We can write this equation in differential form as

$f_x(x,y)\, dx+ f_y(x,y)\, dy = 0.$

Now divide by $$dx$$ (we are not pretending to be rigorous here) to get

$f_x(x,y)+ f_y(x,y) \dfrac{dy}{dx} = 0.$

Which is a first order differential equation. The goal of this section is to go backward. That is if a differential equation if of the form above, we seek the original function $$f(x,y)$$ (called a potential function). A differential equation with a potential function is called exact.

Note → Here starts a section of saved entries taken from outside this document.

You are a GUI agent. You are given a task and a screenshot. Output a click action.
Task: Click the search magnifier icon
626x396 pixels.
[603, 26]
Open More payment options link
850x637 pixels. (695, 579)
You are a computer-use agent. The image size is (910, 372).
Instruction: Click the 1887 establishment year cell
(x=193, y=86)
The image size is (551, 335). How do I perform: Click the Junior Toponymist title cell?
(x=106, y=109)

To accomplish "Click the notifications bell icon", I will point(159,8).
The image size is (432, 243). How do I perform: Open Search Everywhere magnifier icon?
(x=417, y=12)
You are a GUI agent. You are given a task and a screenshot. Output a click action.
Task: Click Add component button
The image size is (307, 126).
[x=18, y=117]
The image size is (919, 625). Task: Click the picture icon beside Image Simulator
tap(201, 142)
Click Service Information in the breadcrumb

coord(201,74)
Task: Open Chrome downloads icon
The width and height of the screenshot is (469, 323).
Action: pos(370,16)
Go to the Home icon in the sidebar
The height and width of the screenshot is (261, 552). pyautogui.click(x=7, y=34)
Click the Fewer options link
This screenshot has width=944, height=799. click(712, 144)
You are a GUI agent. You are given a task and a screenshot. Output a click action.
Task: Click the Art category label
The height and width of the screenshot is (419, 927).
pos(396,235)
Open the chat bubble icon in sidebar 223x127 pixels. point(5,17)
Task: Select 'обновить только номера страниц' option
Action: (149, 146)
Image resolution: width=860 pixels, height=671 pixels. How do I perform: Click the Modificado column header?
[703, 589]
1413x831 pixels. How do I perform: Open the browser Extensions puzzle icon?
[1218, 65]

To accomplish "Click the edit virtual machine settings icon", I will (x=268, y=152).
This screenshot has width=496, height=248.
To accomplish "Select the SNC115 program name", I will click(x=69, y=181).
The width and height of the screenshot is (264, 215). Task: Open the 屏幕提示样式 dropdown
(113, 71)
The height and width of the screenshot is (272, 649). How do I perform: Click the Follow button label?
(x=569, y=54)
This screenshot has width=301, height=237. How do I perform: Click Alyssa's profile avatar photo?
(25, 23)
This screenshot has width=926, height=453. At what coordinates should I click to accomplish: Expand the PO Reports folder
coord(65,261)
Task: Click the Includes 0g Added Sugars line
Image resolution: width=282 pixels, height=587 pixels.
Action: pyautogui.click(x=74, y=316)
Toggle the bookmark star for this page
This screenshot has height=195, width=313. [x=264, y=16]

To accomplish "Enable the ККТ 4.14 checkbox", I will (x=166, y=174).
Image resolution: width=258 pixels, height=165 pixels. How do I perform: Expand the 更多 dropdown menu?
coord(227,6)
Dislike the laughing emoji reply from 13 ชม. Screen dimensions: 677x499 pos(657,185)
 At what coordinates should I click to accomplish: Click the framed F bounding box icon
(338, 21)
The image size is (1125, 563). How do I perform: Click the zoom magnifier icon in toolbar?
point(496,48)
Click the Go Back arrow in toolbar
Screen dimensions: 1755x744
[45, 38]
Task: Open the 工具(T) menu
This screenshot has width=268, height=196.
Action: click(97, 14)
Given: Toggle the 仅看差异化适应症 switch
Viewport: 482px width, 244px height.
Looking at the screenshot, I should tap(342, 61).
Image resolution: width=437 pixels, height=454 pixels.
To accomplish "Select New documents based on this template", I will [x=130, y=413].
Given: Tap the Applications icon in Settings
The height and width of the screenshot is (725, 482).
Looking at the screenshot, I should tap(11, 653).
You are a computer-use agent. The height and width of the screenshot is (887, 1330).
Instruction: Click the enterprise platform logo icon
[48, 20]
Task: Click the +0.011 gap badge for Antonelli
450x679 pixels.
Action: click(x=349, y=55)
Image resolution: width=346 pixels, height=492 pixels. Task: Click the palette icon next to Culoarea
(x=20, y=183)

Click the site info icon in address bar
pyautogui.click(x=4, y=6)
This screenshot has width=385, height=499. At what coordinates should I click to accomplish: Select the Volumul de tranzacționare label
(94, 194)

If you have had vector calculus, this is the same as finding the potential functions and using the fundamental theorem of line integrals.

Example $$\PageIndex{1}$$

Solve

$4xy + 1 + (2x^2 + \cos y)y' = 0.$

Solution

We seek a function $$f(x,y)$$ with

$f_x(x,y) = 4xy + 1$

and

$f_y(x,y) = 2x^2 + \cos y.$

Integrate the first equation with respect to $$x$$ to get

$f(x,y) = 2x^2y + x + C(y) .$

Notice since $$y$$ is treated as a constant, we write $$C(y)$$. Now take the partial derivative with respect to $$y$$ to get

$f_y(x,y) = 2x^2 + C'(y) .$

We have two formulae for $$f_y(x,y)$$ so we can set them equal to each other.

$2x^2 + \cos y = 2x^2 + C'(y)$

That is

$C'(y) = \cos\, y$

or

$C(y) = \sin \, y .$

Hence

$f(x,y) = 2x^2y + x + \sin \, y.$

The solution to the differential equation is

$2x^2y + x + \sin \, y = C.$

Does this method always work? The answer is no. We can tell if the method works by remembering that for a function with continuous partial derivatives, the mixed partials are order independent. That is

$f_{xy} = f_{yx} .$

If we have the differential equation

$M(x,y) + N(x,y)y' = 0$

then we say it is an exact differential equation if

$M_y(x,y) = N_x(x,y) .$

Theorem (Solutions to Exact Differential Equations)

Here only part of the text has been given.